Thomas William Drumm (July 12, 1871 – October 24, 1933) was an Irish-born prelate of the Roman Catholic Church. He served as bishop of Des Moines in Iowa from 1919 until his death in 1933.

==Biography==

=== Early life ===
Thomas Drumm was born on July 12, 1871, in Fore, County Westmeath in Ireland to Thomas and Mary (née Cullen) Drumm. He came to the United States in 1888, and began his studies at St. Joseph's College in Dubuque, Iowa. Drumm then entered the Grand Seminary of Montreal in Montreal, Quebec.

=== Priesthood ===
Drumm was ordained to the priesthood for the Archdiocese of Dubuque in Montreal by Archbishop Paul Bruchési on December 21, 1901. He then furthered his studies at the Catholic University of America in Washington, D.C. After his ordination, the archdiocese assigned Drumm to pastoral positions in several missions. He was named pastor of St.
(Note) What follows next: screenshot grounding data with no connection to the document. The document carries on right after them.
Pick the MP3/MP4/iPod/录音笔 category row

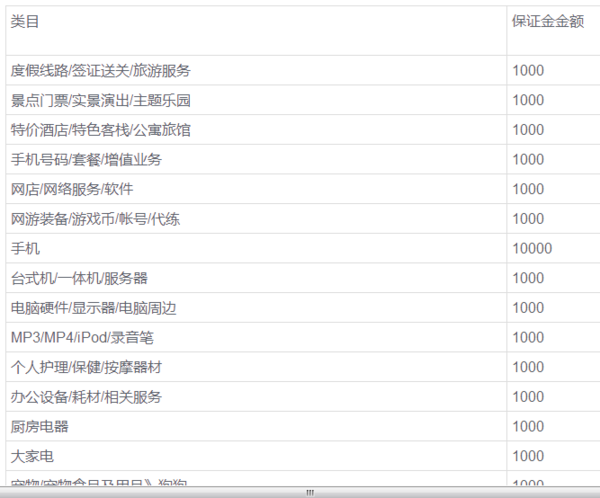82,337
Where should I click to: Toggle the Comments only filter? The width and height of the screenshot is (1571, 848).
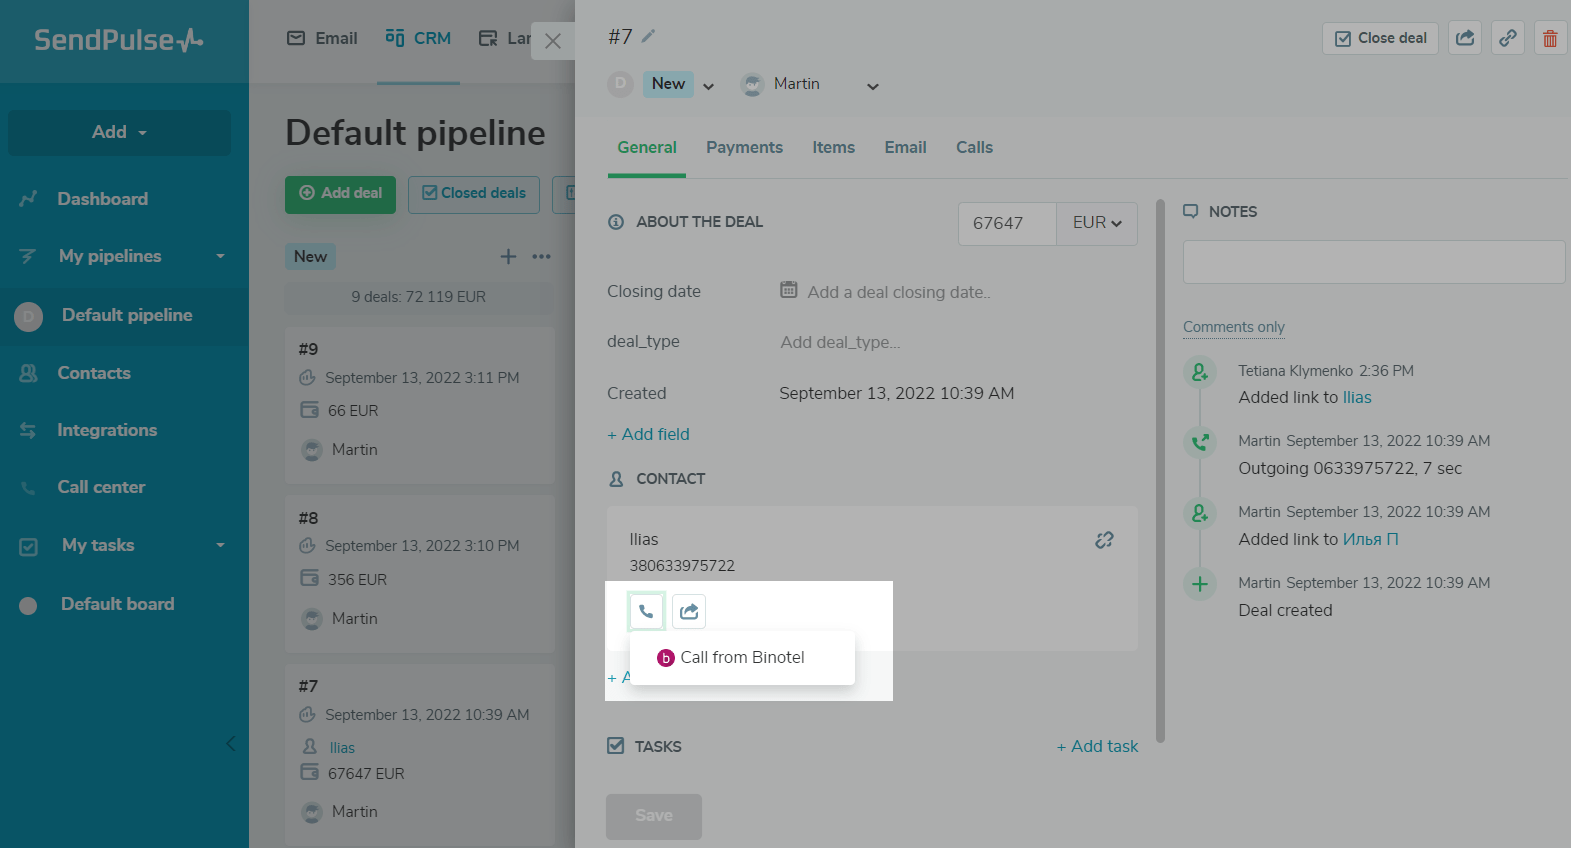click(1233, 327)
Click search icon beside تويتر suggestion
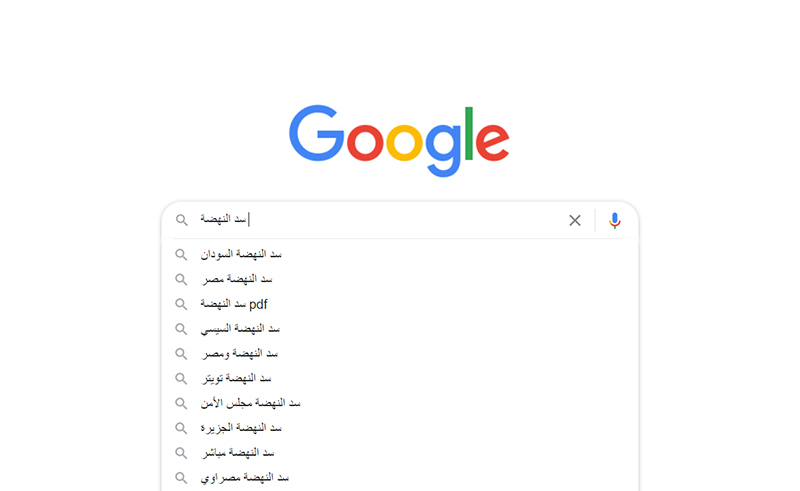The image size is (800, 491). (x=181, y=378)
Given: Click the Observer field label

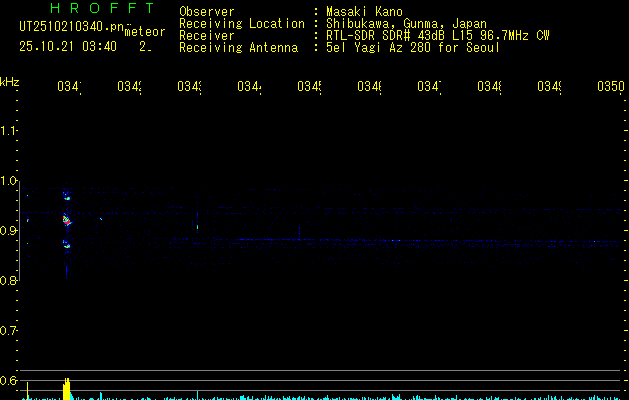Looking at the screenshot, I should [x=206, y=12].
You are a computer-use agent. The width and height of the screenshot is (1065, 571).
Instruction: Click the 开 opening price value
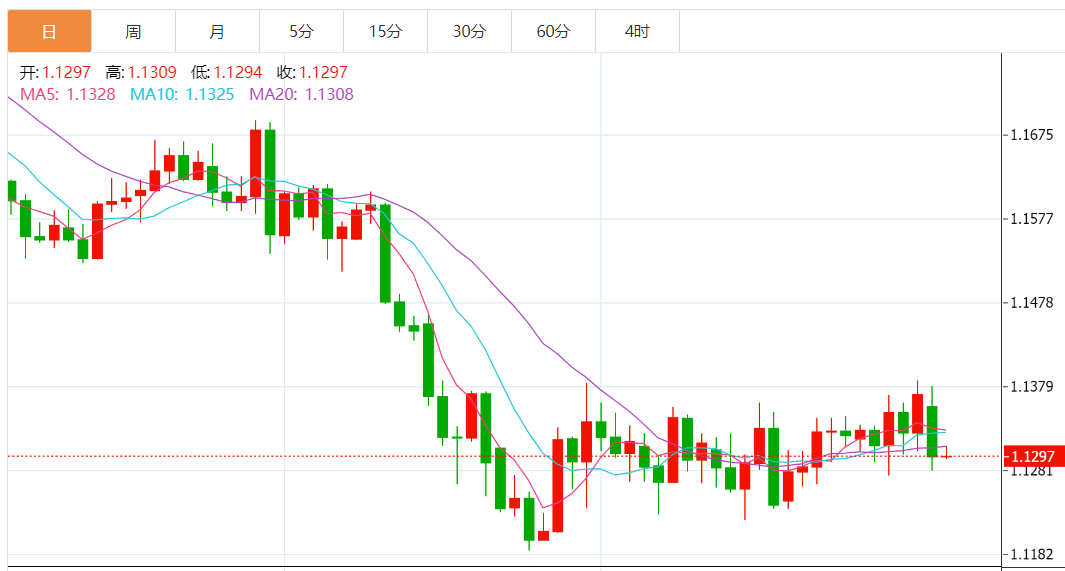(66, 73)
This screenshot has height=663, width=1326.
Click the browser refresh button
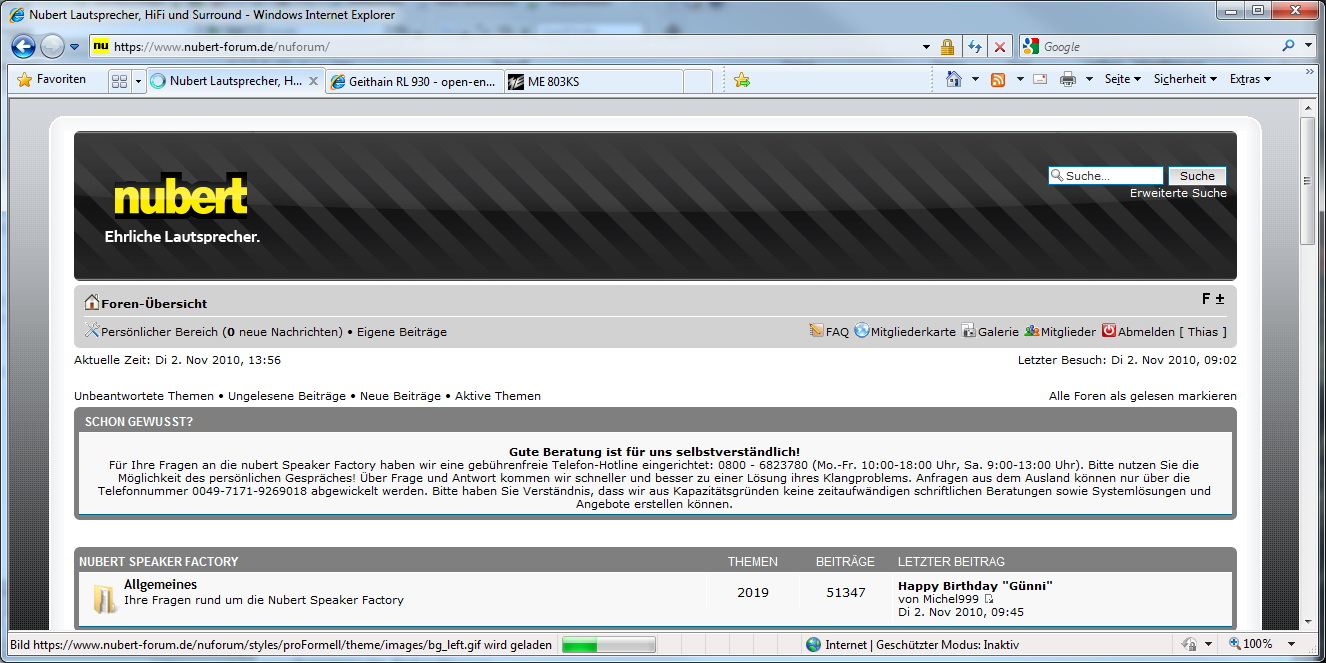(x=974, y=47)
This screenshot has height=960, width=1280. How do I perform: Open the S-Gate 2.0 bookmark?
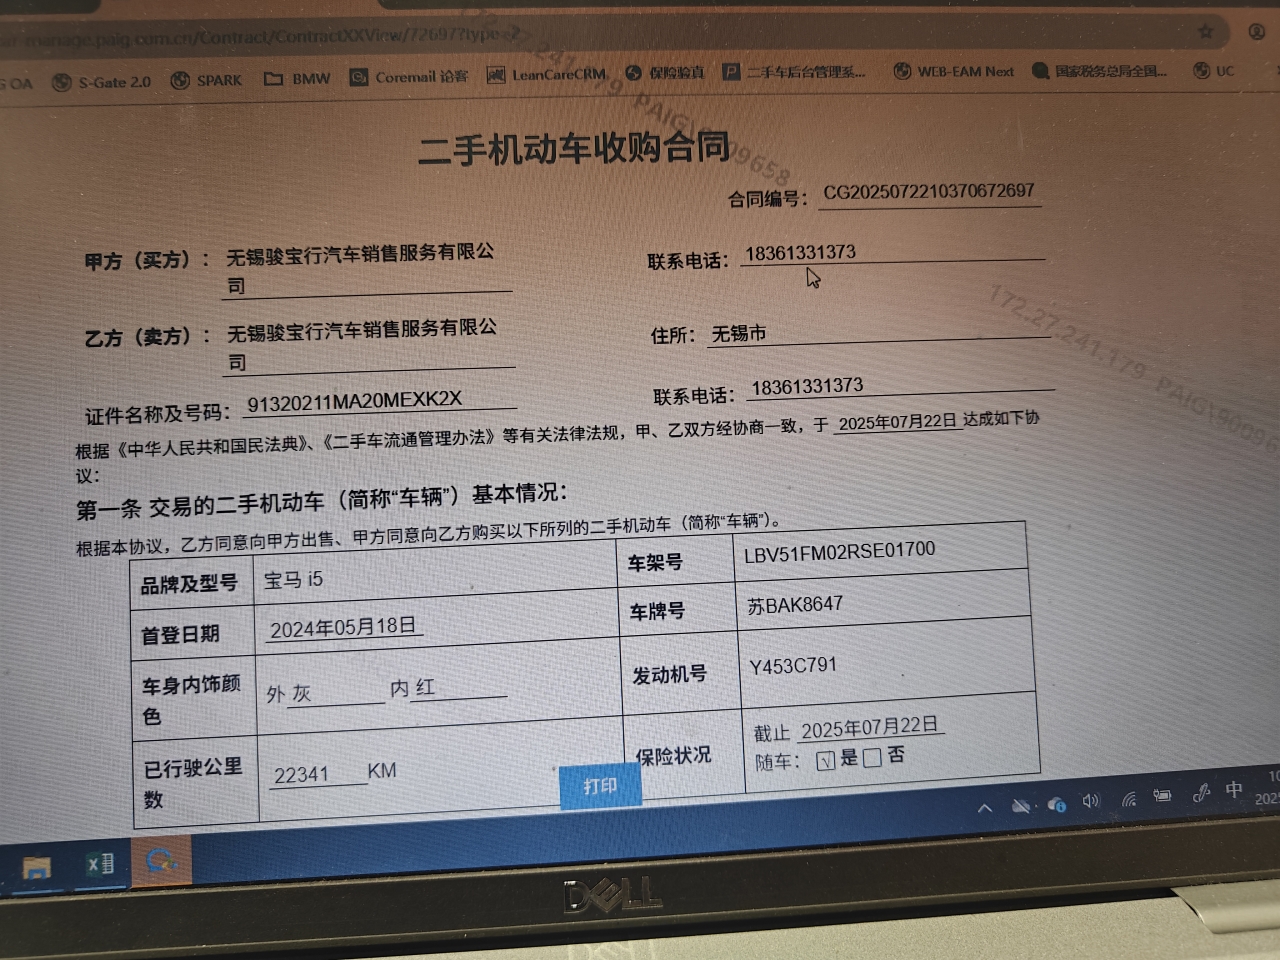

Patrick's Parish in Cedar Rapids, Iowa, in 1915.

=== Bishop of Des Moines ===
On March 28, 1919, Drumm was appointed the second bishop of Des Moines by Pope Benedict XV. He received his episcopal consecration at the Cathedral of Saint Raphael in Dubuque, Iowa, on May 21, 1919, from Archbishop John Joseph Keane, with Bishops James J. Davis and Edmond Heelan serving as co-consecrators. In 1924 he became the first Catholic bishop to preach regularly on the radio, offering monthly broadcasts on WHO-AM in Des Moines.

Drumm died in Des Moines on October 24, 1933 at age 62.